Description of the task | In the copy, include exactly the lines from the one with "Screen dimensions: 1456x817" through the end of the data and no others, both ends kept, with every picture left out.

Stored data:
++++++++
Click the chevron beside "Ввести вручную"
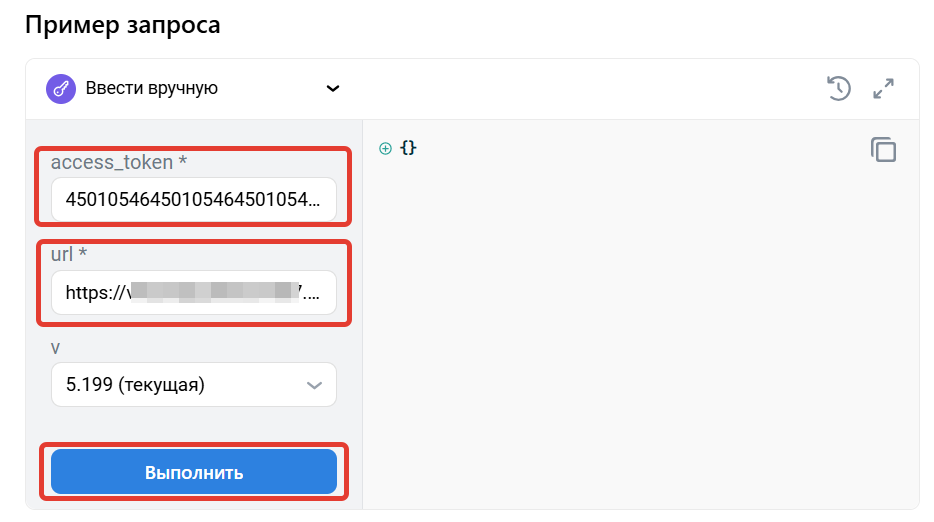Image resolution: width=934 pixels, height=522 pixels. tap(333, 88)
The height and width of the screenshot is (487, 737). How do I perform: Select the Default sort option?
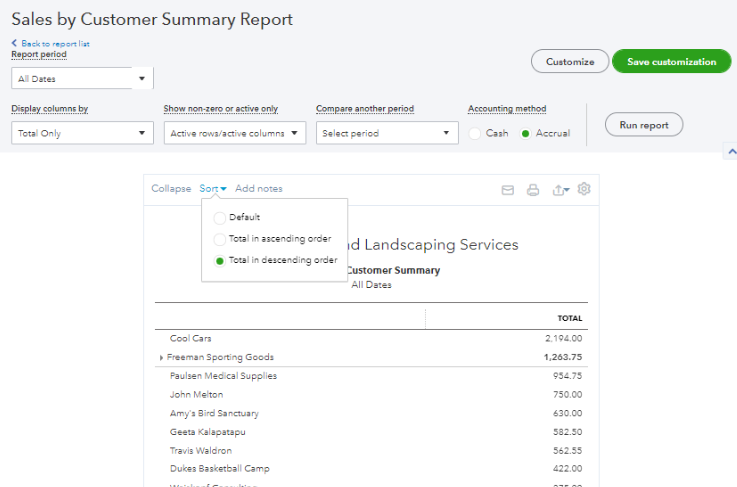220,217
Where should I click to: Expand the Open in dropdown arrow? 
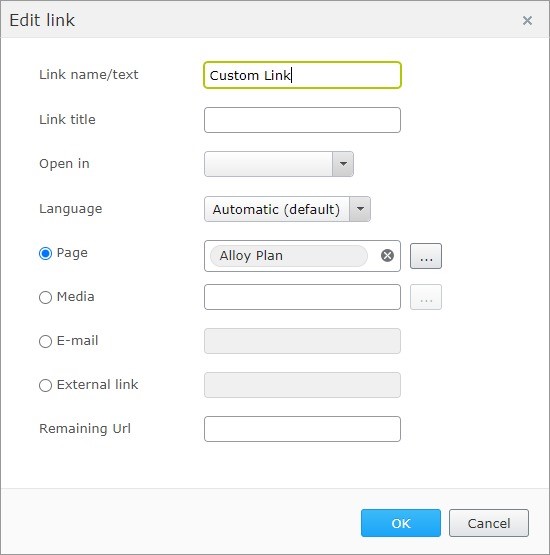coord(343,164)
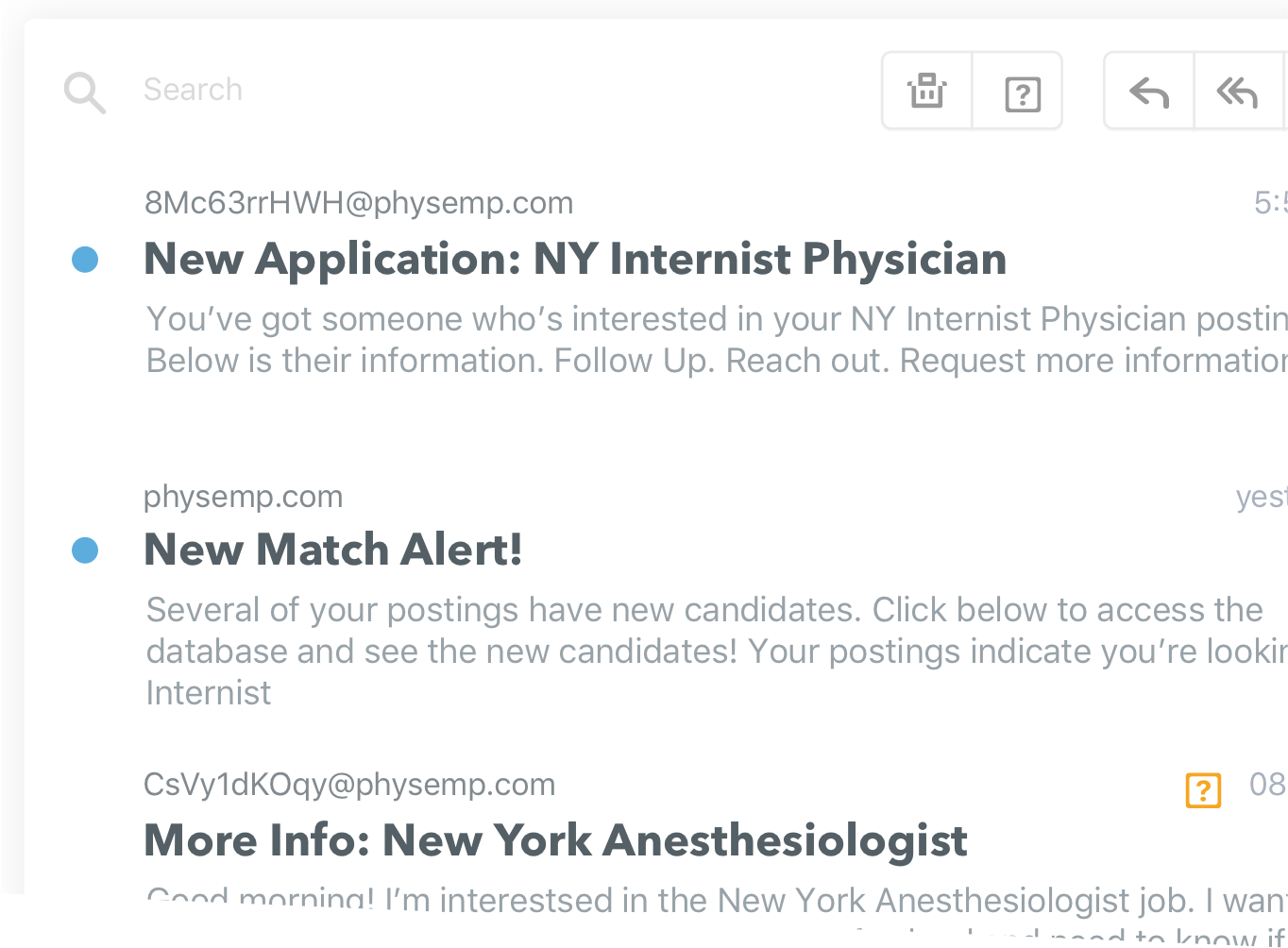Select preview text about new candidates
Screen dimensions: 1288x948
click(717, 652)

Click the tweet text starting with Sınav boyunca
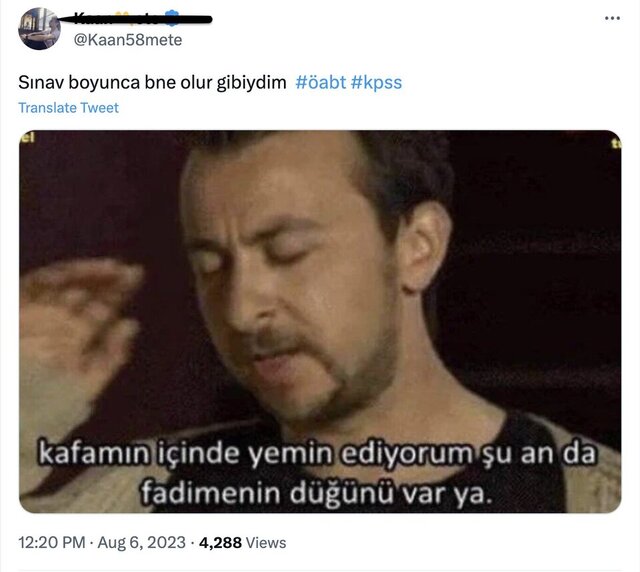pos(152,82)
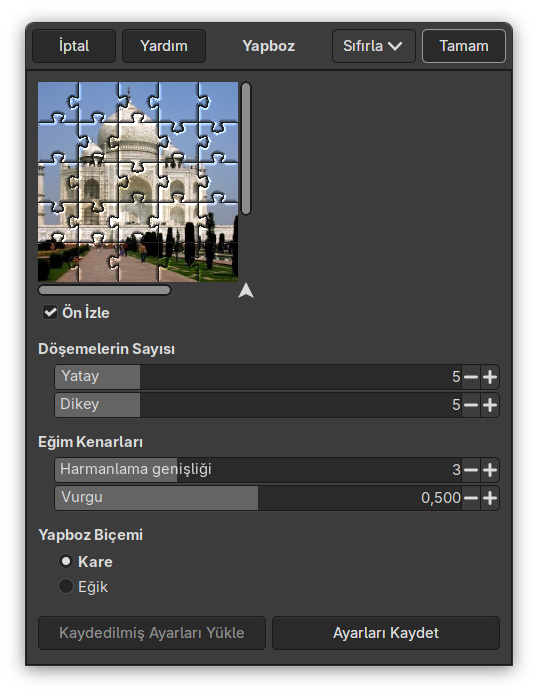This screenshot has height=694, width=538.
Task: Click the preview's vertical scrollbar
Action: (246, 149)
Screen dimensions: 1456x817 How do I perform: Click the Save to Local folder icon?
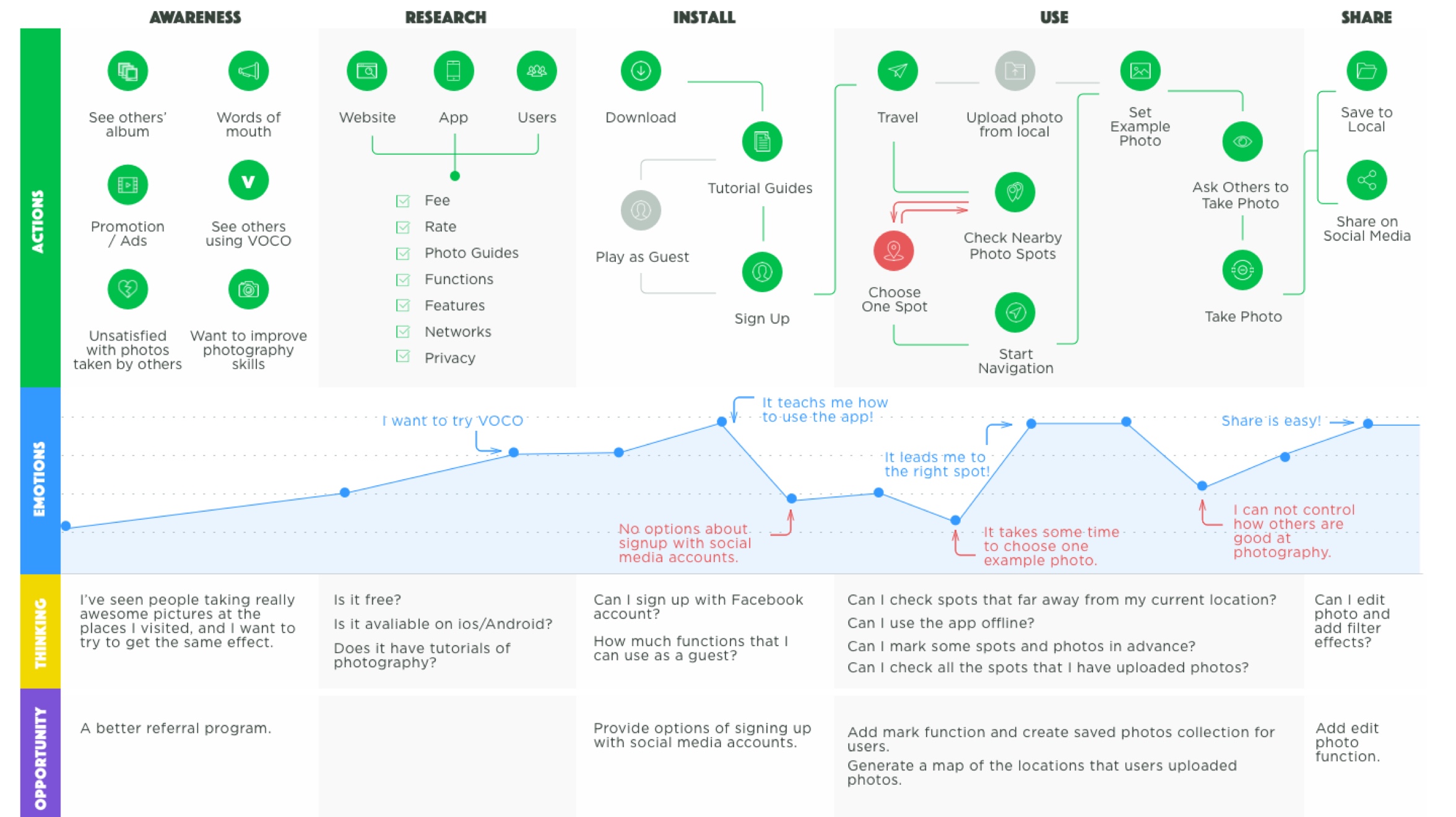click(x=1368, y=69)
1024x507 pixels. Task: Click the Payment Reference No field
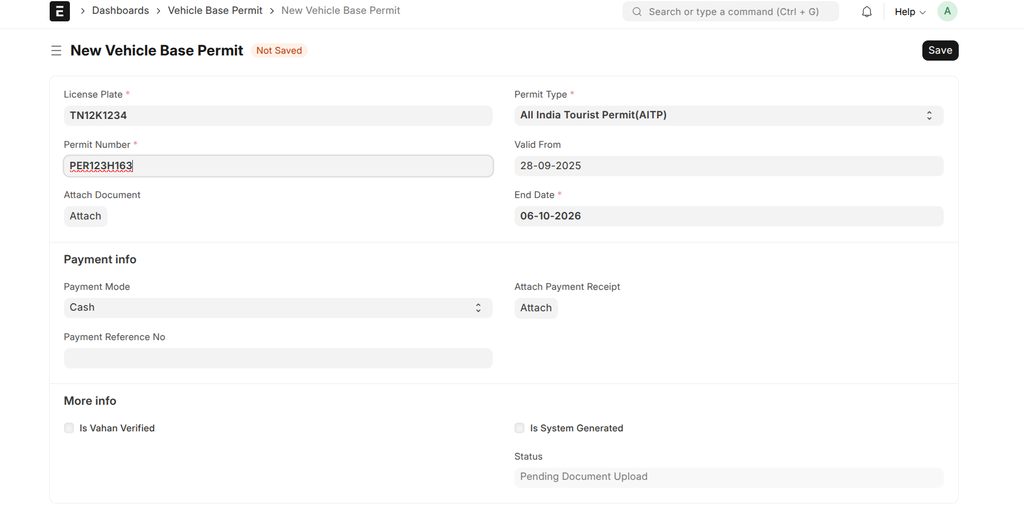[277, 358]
++++++++
Response to this exercise |
Screen dimensions: 1456x817 How do I perform: Click the Save to Local folder icon?
click(x=1368, y=69)
1024x507 pixels. Task: Click the Payment Reference No field
[277, 358]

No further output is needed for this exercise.